Stephen Harper's exit ranks as one of the most understated farewells in Canadian political history.
Mr. Harper left the stage on election night without acknowledging, even to supporters in Calgary, that he was quitting as Conservative leader. Two weeks later, when he went to Rideau Hall to resign as prime minister, there were no cameras to record his final act. Later that week, he slipped in a back entrance of Parliament to deliver brief departing remarks to a shrunken Tory caucus in private. Rona Ambrose, the interim leader, said Mr. Harper's speech was "incredibly passionate, emotional and touching," but like others in the room, she offered no specifics.

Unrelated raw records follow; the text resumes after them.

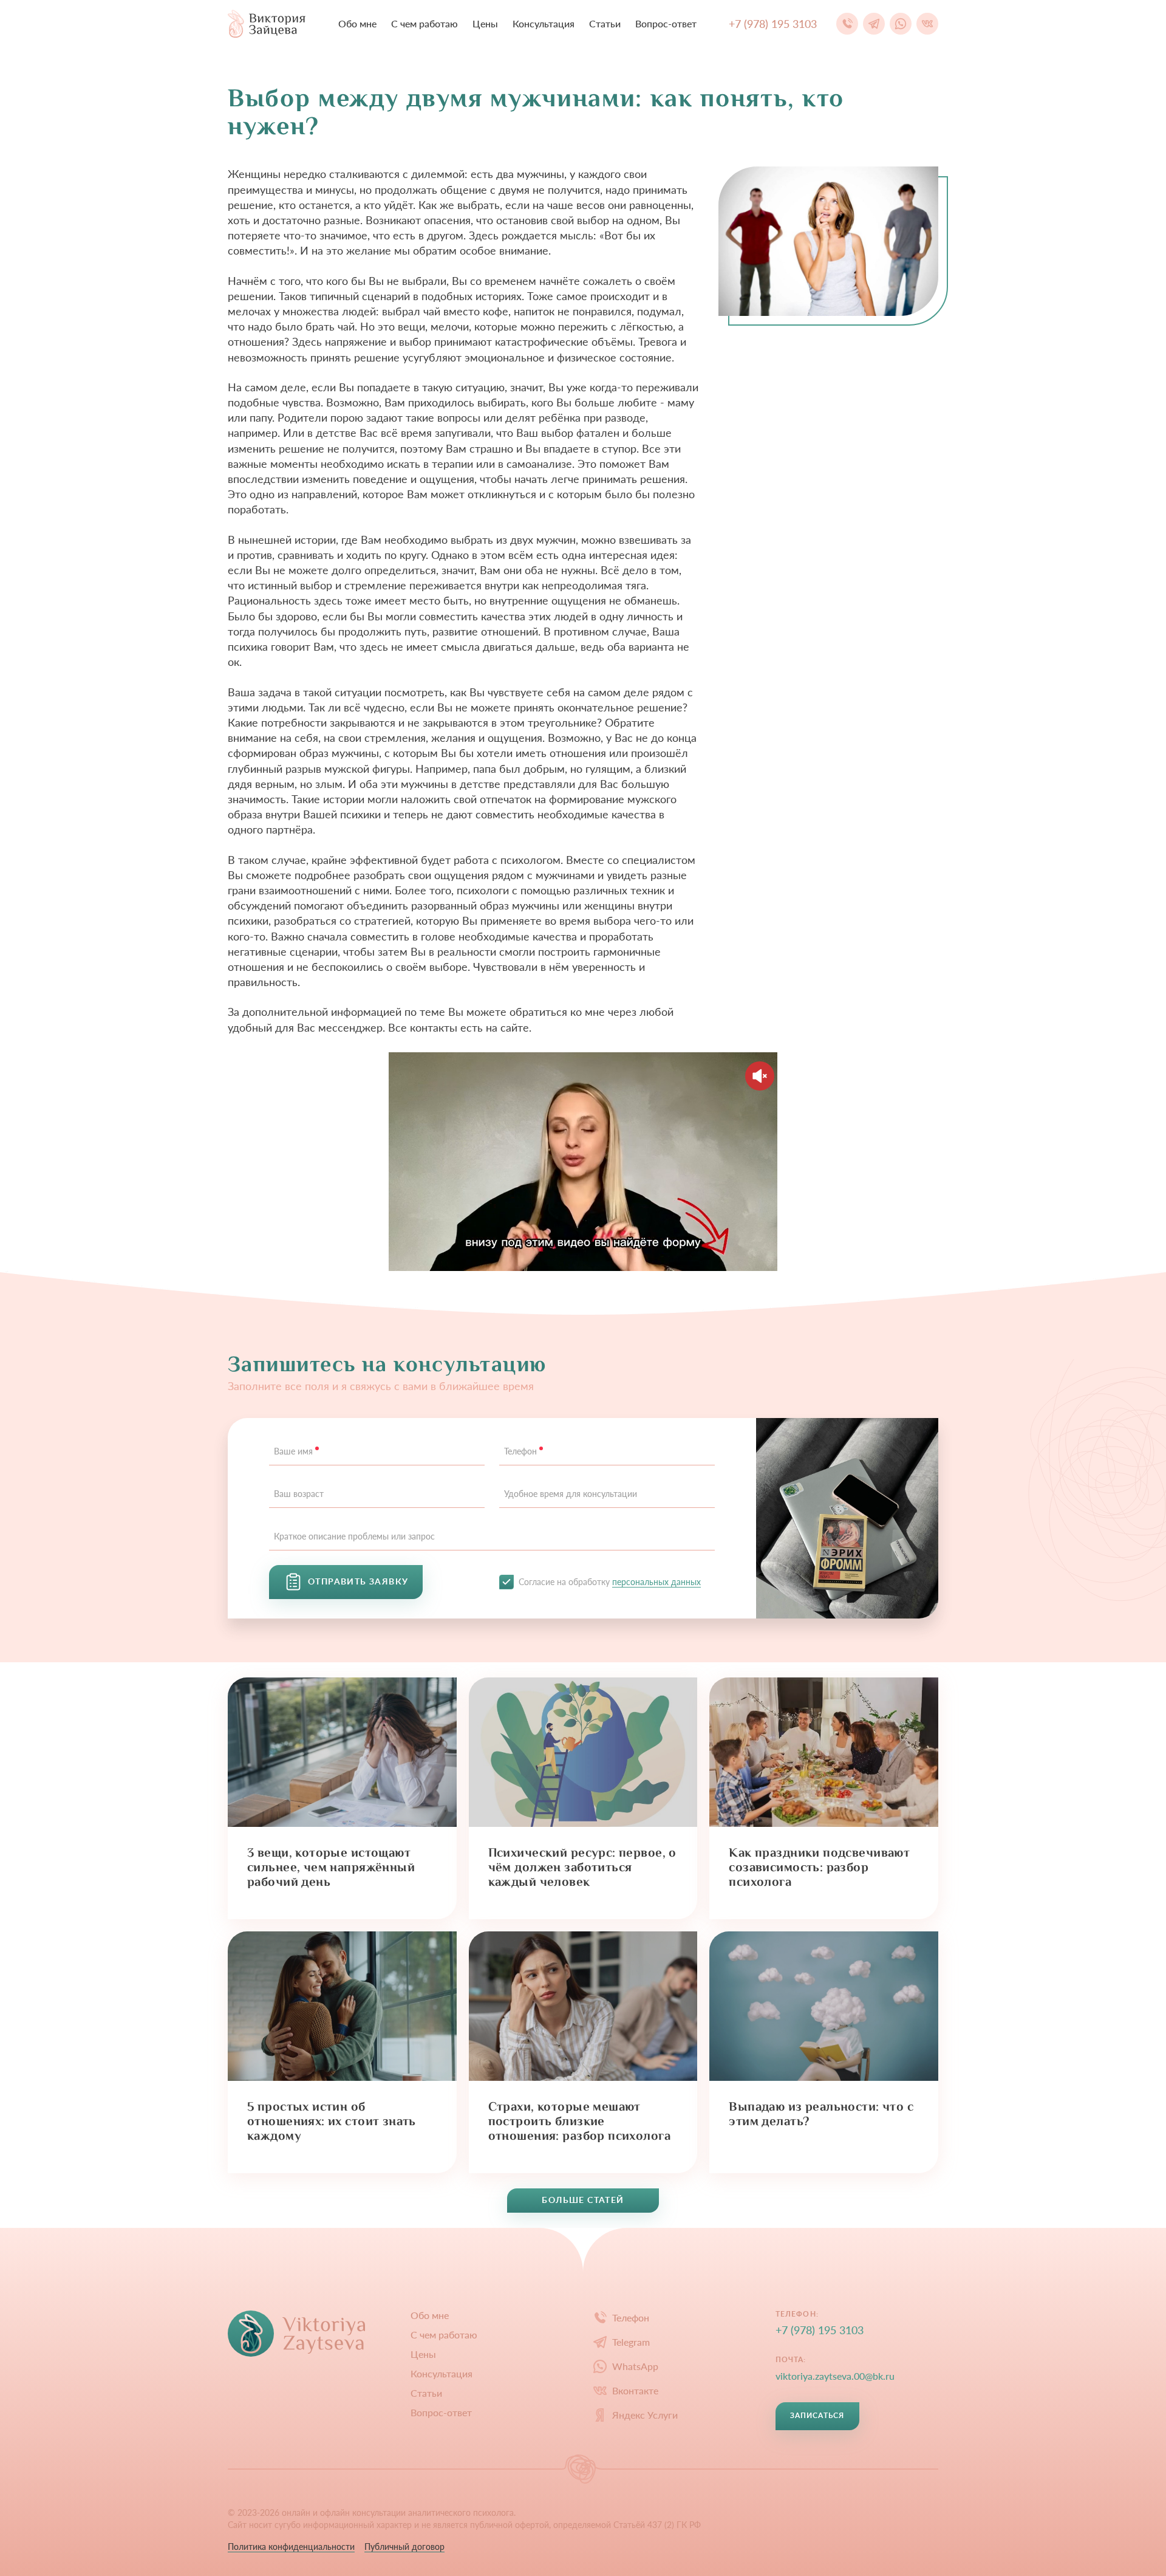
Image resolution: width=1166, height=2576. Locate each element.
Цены (485, 23)
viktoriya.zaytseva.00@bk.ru (835, 2376)
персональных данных (656, 1582)
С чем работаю (424, 23)
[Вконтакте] (927, 24)
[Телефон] (847, 24)
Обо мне (357, 23)
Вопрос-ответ (666, 23)
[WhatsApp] (901, 24)
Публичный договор (404, 2546)
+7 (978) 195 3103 (820, 2330)
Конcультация (543, 23)
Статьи (605, 23)
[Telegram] (874, 24)
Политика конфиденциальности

After leading the country for nearly a decade, Mr. Harper leaves the stage unseen, unheard and apparently unwanted.
So what's next for the former prime minister? At the age of 56, he is obviously too young to retire.
Mr. Harper, an avid hockey fan, might want to be the next National Hockey League commissioner. But the betting is that the now backbench MP will settle down in Calgary, taking a teaching post at his alma mater, the University of Calgary.
He may be worth more than he imagines if he jumps to the corporate world, according to headhunters. He could receive several times more than his $167,400 MP's salary, or the $334,800 he used to make as prime minister. He could join corporate boards ($75,000 to $300,000 a year per directorship), become senior adviser at a law firm or financial institution ($500,000 to $1-million-plus per year), give speeches ($20,000 per event), sell his memoirs (an advance of up to $200,000) or a combination of all of these.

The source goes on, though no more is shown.